Number Base Converter

Explore how numbers are represented in different bases. Convert between binary, decimal, hexadecimal, and octal formats with visualizations.

Base Converter

Base 2 Binary
Only 0 and 1 allowed
Base 10 Decimal
Standard numbers (0-9)
Base 16 Hexadecimal
0-9 and A-F
Base 8 Octal
Only 0-7 allowed

Binary Visualization

Common Values Reference

Description Decimal Binary Hex Octal
Max byte value 255 11111111 FF 377
ASCII 'A' 65 01000001 41 101
Unix rwxr-xr-x 493 111101101 1ED 755
1 Kilobyte 1024 10000000000 400 2000
Max 16-bit 65535 1111111111111111 FFFF 177777

Understanding Number Bases

Binary (Base-2)

Uses only 0 and 1. Each position represents a power of 2. This is how computers store all data internally.

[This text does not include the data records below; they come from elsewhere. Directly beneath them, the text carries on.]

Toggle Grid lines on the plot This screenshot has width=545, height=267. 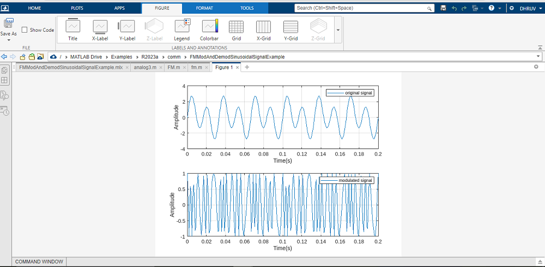pyautogui.click(x=236, y=30)
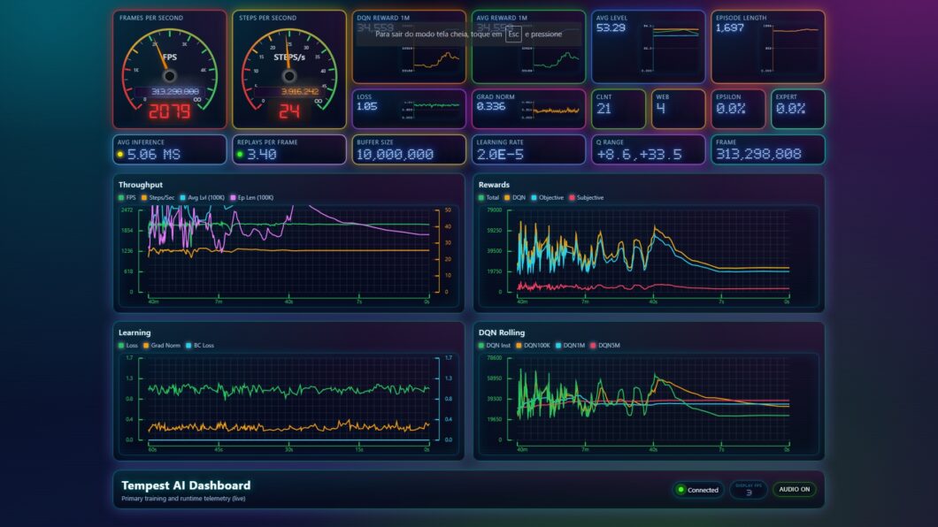Open the DQN Reward 1M mini chart card

click(x=409, y=47)
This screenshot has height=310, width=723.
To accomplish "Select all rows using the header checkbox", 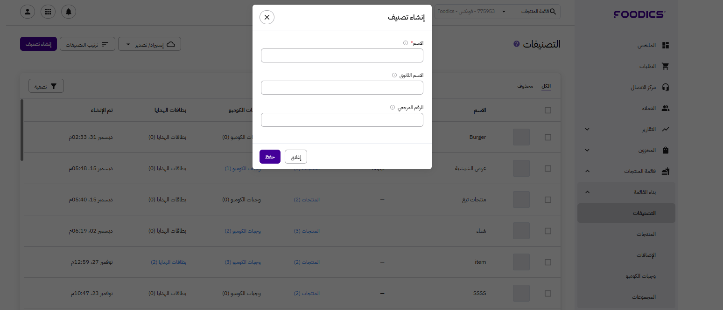I will click(548, 110).
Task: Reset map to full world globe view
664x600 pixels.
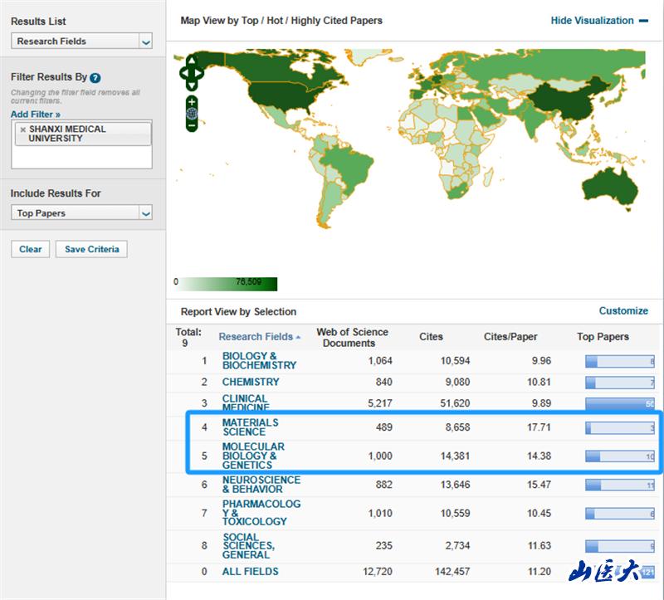Action: coord(192,114)
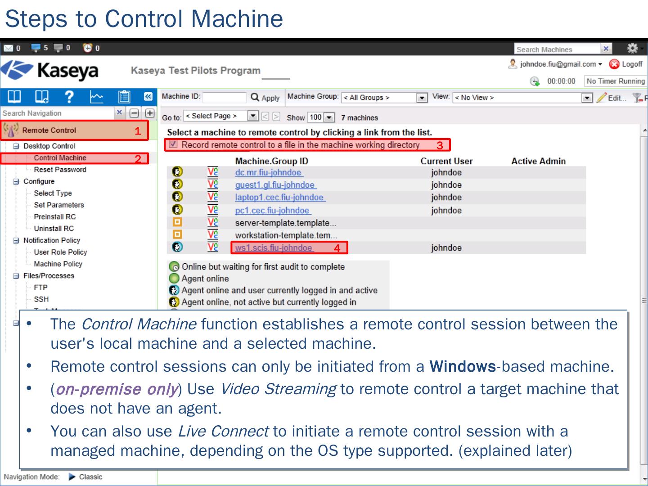Collapse the Configure tree node

[x=16, y=181]
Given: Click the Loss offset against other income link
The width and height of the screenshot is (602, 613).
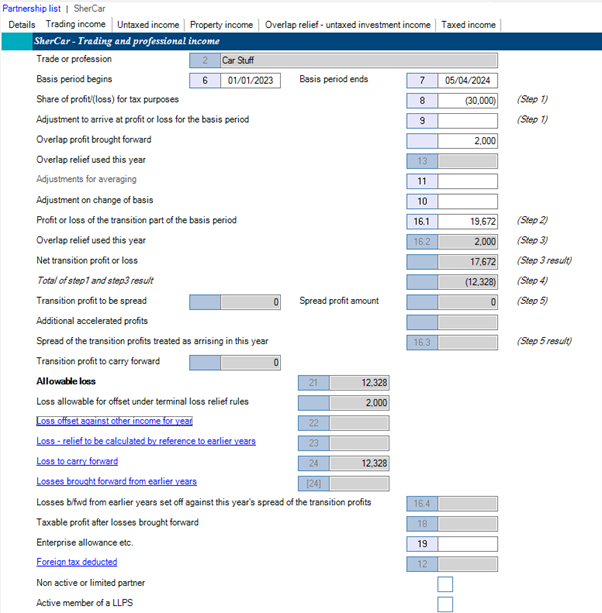Looking at the screenshot, I should tap(114, 421).
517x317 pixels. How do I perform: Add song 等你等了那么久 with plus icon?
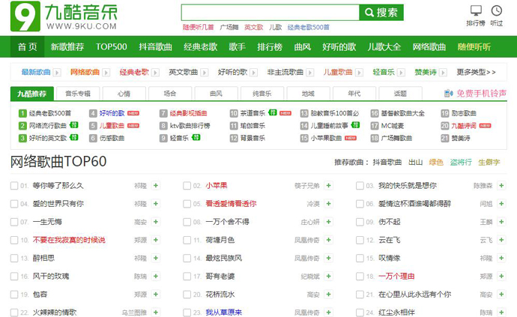[156, 185]
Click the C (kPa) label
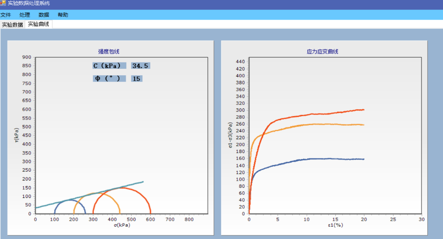The width and height of the screenshot is (443, 239). pyautogui.click(x=109, y=66)
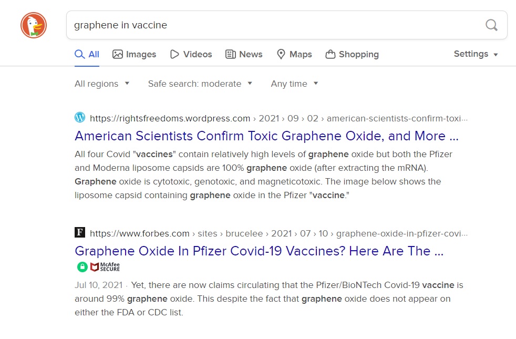Image resolution: width=516 pixels, height=339 pixels.
Task: Open the Any time filter dropdown
Action: click(x=295, y=84)
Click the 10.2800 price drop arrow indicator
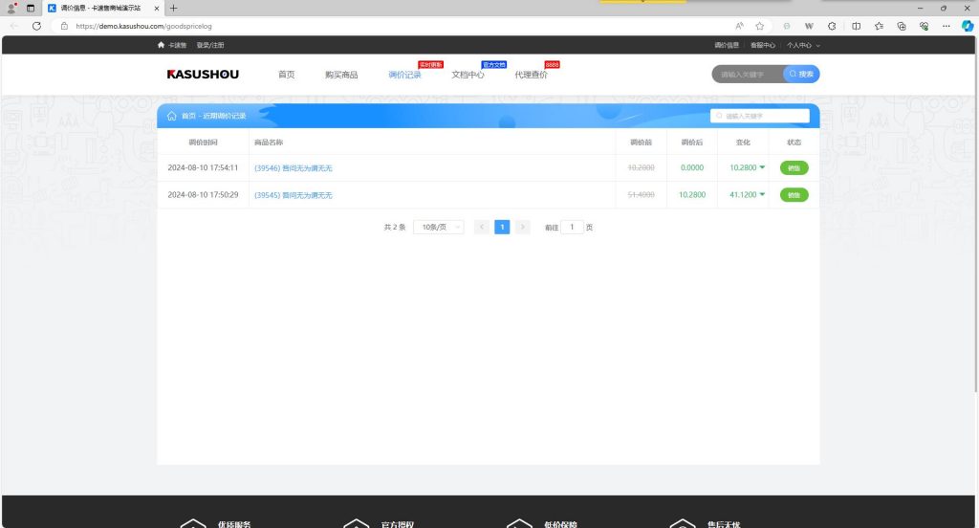Image resolution: width=979 pixels, height=528 pixels. (x=762, y=167)
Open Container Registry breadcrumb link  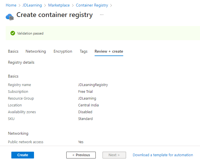pos(92,5)
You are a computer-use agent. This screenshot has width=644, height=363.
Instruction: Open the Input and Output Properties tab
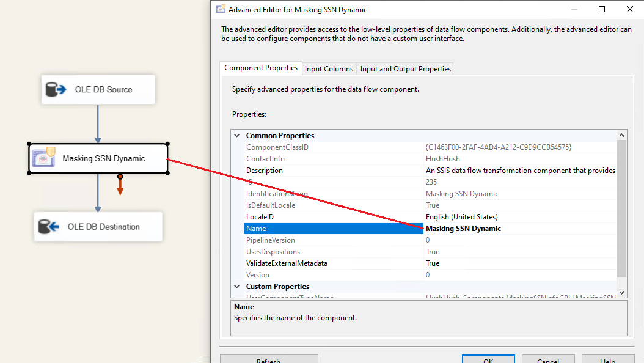[x=406, y=69]
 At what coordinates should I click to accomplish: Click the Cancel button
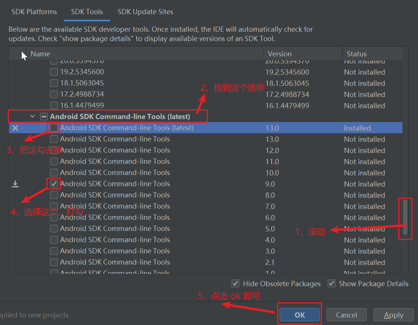click(346, 315)
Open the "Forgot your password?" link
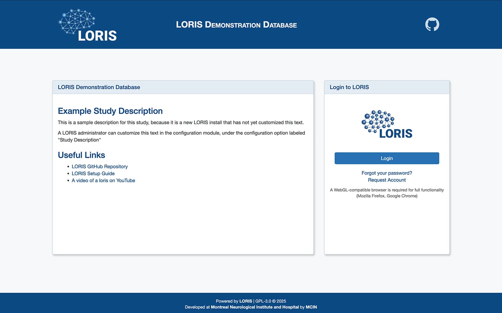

1010 = 1×8 + 0×4 + 1×2 + 0×1 = 10

Decimal (Base-10)

Our everyday number system with 10 digits (0-9). Each position represents a power of 10.

255 = 2×100 + 5×10 + 5×1

Hexadecimal (Base-16)

Uses 0-9 and A-F (where A=10, B=11... F=15). Popular for colors, memory addresses, and compact binary representation.

FF = 15×16 + 15×1 = 255

Octal (Base-8)

Uses digits 0-7. Historically used in computing, still seen in Unix file permissions (e.g., chmod 755).

377 = 3×64 + 7×8 + 7×1 = 255

How to Read the Results

When you enter a number in any format, it will be converted to all other formats. The binary visualization shows how each bit contributes to the decimal value.

  • Binary (Base-2): Uses only 0 and 1 digits
  • Decimal (Base-10): Standard counting system we use daily
  • Hexadecimal (Base-16): Uses 0-9 and A-F, common in programming
  • Octal (Base-8): Uses only 0-7 digits

Limitations & Considerations

Number precision. Very large numbers may lose precision during conversion.

Base restrictions. Each base has valid character ranges: binary (0,1), octal (0-7), decimal (0-9), hexadecimal (0-9,A-F).

Storage limits. Some programming languages have different limits for integer sizes.